Post Mon, Dec 13 2010, 12:32 pm
I have a small dilemma. My sister is b"h getting married the first sunday in march. My kids start school the monday before. They're not going, so that's not the issue. For the 3 older ones, I don't really care, but the 2 younger ones I have the problem. The 6 yr old is starting 1st grade and I kinda feel I should be there and the 3 yr old, I also kinda have to be there. The way they do it here, the first day, they only have 1-2 hours and a parent has to stay, whether it's in the classroom or out, depending on the child. The next day, usually they have half a day and a parent maybe has to stay for a bit, outside the classroom. Maybe they have it one more day or not, depending on the child and the age, I don't exactly remember. I'm not worried about my ds needing me there, but I feel I should be. My dh will do it grudgingly (he can't sit for too long Rolling Eyes and he'll be BORED and can't stand being bored), but that's not here nor there.

========

__Written task A__:
In the post about the wedding, what grade is the 6-year-old starting?

Records from a pointing dataset:

========

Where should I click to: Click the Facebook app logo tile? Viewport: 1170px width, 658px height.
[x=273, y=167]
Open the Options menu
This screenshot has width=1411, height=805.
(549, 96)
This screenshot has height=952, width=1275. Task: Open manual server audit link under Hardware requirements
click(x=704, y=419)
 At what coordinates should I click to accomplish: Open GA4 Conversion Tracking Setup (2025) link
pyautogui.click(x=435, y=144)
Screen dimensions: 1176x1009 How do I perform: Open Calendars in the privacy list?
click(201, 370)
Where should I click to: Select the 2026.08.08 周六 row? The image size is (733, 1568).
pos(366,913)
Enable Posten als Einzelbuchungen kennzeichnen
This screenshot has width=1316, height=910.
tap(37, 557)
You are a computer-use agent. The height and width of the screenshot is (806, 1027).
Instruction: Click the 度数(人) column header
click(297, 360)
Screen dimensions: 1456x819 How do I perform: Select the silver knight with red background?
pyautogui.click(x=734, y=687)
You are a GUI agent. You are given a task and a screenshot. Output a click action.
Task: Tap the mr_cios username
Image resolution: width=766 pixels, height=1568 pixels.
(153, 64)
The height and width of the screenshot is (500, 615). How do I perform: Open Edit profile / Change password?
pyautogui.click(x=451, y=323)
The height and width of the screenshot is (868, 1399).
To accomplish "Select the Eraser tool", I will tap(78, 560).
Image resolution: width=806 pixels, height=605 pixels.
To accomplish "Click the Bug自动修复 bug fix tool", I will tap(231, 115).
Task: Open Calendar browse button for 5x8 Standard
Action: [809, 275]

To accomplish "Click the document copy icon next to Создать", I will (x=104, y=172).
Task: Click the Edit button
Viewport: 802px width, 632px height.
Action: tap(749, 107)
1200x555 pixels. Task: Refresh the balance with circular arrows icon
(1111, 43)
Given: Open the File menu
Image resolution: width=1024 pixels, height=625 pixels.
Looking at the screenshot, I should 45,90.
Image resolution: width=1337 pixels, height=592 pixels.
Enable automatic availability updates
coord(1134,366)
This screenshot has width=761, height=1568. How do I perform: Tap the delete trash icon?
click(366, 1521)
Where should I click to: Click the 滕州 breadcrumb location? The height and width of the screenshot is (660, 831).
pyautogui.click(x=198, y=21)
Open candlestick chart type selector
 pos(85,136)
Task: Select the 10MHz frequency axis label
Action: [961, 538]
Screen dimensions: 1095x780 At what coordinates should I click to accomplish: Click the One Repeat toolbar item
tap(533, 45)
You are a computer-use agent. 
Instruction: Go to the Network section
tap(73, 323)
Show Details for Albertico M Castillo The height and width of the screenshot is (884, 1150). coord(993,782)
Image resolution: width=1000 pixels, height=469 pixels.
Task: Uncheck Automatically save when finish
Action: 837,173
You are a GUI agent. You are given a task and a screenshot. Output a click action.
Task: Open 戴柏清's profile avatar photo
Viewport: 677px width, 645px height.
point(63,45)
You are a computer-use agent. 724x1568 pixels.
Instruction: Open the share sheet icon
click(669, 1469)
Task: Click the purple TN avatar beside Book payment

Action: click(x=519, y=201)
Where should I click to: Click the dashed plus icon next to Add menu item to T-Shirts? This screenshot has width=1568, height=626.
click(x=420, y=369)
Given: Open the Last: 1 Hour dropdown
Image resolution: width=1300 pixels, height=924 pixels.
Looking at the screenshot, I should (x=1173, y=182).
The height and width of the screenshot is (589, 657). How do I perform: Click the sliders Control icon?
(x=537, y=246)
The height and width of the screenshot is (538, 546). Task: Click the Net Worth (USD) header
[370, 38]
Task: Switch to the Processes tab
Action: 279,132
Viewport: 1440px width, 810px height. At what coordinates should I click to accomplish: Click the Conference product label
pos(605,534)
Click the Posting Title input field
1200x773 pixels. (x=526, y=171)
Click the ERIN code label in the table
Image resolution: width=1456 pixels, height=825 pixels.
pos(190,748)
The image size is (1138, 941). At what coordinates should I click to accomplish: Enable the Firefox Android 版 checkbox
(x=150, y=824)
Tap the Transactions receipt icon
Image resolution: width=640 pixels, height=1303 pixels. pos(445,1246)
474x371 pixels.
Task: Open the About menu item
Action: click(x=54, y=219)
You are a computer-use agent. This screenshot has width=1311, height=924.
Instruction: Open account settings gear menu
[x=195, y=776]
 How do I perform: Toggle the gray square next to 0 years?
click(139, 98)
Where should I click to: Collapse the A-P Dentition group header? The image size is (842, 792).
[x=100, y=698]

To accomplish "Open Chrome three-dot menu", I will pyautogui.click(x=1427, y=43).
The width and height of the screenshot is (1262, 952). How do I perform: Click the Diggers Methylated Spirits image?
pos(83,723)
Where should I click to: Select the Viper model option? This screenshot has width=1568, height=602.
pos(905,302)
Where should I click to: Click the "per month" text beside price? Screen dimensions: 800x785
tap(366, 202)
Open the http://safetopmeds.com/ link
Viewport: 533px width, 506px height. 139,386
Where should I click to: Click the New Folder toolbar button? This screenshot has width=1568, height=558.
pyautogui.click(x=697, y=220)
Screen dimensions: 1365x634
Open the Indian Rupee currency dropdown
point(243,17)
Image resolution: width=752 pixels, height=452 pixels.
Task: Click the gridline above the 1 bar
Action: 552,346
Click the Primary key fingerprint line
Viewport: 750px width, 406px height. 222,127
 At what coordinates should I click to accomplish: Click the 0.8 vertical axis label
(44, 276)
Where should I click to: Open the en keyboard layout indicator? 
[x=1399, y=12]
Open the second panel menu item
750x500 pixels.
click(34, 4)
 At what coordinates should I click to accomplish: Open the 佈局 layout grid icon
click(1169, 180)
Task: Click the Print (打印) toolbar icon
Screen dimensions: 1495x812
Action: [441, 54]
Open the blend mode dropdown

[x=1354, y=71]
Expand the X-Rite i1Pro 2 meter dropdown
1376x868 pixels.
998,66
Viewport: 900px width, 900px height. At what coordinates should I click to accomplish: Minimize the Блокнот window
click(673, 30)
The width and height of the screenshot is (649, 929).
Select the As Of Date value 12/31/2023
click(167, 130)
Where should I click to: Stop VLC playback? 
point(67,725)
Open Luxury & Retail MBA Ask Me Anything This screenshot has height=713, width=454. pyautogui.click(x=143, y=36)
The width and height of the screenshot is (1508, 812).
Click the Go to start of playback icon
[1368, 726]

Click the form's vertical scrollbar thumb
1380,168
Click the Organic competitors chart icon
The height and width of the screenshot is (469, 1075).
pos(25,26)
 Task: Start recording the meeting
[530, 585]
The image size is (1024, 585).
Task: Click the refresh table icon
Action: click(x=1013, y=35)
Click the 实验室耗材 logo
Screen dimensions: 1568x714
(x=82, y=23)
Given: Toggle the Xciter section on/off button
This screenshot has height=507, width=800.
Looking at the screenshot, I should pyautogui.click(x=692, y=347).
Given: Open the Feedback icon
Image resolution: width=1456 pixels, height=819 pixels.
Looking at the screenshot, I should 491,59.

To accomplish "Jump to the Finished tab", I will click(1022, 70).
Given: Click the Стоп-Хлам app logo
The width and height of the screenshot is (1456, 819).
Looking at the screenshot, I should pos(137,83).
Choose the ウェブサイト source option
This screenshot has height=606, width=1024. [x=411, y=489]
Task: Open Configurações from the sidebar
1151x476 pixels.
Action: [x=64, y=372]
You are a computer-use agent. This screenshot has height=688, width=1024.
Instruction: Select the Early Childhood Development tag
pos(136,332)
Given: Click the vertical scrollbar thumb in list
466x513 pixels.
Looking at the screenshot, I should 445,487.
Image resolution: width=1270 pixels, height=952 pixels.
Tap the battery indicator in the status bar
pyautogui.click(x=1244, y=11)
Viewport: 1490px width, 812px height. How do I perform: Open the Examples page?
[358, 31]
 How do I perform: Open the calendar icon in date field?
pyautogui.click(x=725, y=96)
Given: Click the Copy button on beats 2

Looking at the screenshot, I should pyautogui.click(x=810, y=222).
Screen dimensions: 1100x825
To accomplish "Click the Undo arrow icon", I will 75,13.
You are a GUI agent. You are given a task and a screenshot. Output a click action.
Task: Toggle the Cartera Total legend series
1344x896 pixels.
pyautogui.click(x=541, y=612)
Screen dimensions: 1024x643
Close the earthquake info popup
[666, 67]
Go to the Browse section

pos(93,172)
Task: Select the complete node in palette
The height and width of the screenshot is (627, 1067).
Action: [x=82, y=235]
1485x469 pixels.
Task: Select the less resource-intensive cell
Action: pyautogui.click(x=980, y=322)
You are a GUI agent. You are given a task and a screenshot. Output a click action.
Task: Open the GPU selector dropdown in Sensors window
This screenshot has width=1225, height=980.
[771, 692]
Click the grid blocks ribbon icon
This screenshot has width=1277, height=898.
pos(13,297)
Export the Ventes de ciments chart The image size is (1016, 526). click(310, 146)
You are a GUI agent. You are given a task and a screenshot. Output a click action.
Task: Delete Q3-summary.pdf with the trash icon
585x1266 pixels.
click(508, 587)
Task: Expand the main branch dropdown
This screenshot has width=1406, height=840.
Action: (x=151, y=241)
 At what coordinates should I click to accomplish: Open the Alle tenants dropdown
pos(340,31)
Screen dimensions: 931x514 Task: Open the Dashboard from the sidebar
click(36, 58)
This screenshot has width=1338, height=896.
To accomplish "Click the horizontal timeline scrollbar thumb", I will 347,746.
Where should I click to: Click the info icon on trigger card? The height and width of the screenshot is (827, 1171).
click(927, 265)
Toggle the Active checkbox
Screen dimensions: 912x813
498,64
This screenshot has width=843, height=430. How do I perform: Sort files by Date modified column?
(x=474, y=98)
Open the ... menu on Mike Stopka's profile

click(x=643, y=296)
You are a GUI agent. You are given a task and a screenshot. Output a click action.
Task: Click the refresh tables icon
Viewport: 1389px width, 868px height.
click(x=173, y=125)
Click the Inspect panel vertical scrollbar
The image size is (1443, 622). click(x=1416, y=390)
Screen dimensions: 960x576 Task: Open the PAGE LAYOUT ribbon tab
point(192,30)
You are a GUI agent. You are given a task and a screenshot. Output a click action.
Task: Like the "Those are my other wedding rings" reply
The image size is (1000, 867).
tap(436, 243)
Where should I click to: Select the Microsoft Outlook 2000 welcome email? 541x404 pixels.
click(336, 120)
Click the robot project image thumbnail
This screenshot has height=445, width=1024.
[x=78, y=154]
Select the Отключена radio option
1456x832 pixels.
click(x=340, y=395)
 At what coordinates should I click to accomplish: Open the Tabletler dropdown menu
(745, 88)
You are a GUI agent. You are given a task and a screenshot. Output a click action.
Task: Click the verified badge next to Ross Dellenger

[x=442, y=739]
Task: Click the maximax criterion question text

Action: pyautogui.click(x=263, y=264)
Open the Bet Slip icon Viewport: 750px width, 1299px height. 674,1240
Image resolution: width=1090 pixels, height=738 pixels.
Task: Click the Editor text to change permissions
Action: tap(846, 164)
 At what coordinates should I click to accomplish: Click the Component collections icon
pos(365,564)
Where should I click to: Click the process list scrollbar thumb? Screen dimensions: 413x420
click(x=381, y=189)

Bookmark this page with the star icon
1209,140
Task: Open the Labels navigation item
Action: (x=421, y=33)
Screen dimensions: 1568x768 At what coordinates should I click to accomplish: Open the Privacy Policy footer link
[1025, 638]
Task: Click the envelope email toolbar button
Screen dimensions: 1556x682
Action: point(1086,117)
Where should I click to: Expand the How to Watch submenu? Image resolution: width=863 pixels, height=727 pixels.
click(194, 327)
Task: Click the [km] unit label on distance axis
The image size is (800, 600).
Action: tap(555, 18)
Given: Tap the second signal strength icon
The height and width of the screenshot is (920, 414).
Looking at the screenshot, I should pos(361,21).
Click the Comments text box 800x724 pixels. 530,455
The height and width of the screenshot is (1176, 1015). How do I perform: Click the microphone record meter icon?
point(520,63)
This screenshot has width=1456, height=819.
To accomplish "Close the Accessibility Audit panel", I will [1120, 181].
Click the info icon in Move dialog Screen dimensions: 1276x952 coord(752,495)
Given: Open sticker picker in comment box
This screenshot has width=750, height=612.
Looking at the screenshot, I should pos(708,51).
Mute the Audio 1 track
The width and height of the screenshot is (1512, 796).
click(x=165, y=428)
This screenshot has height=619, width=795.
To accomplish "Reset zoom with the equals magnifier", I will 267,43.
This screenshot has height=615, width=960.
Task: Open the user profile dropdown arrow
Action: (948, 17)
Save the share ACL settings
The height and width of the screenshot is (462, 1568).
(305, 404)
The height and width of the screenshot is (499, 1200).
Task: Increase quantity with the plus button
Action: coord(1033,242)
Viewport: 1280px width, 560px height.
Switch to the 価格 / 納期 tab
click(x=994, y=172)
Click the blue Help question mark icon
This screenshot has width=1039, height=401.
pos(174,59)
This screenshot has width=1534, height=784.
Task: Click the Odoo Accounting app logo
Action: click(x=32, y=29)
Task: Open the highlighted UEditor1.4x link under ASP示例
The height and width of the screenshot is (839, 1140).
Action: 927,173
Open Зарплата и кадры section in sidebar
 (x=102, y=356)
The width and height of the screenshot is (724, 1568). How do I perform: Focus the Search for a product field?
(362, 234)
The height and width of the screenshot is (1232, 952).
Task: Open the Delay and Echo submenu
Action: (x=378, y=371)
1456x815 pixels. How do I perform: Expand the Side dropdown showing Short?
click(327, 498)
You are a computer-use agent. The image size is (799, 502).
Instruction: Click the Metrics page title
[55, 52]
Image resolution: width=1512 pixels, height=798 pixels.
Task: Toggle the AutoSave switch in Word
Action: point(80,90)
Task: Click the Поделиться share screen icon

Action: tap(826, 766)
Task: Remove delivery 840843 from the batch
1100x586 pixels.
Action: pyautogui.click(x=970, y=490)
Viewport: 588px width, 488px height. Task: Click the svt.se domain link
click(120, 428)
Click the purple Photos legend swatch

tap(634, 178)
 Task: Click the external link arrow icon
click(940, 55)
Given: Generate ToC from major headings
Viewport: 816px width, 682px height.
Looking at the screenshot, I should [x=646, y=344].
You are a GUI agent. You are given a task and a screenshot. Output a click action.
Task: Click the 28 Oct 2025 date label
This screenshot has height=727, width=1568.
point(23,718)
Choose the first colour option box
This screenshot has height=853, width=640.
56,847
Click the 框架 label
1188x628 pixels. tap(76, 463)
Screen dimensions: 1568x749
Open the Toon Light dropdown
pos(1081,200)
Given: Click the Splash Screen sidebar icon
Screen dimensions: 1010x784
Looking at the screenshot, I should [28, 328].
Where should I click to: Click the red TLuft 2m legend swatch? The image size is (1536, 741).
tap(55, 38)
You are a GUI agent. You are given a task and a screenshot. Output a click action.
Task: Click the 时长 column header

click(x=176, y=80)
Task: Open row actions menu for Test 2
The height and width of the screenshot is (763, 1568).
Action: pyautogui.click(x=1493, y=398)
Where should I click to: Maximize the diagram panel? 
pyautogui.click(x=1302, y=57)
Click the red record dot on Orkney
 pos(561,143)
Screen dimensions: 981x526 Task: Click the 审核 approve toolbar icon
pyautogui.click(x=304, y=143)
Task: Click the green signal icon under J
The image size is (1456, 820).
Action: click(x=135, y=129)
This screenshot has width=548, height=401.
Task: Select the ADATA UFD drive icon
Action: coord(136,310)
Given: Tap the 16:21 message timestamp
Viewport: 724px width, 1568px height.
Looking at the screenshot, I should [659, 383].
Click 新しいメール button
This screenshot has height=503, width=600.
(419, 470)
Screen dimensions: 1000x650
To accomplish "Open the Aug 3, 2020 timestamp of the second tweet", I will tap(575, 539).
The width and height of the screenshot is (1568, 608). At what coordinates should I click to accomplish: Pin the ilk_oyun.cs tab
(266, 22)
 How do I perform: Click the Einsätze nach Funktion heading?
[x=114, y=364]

========

__Written task B__:
Turn the lines of the records starting at the line containing "Where should I click to: Click the process" and ending at the line containing "Action: (x=421, y=33)" into a numbered list, leaving out any blank lines.

__Complete output A__:
First grade.

__Complete output B__:
1. Where should I click to: Click the process list scrollbar thumb? Screen dimensions: 413x420
2. click(x=381, y=189)
3. Bookmark this page with the star icon
4. 1209,140
5. Task: Open the Labels navigation item
6. Action: (x=421, y=33)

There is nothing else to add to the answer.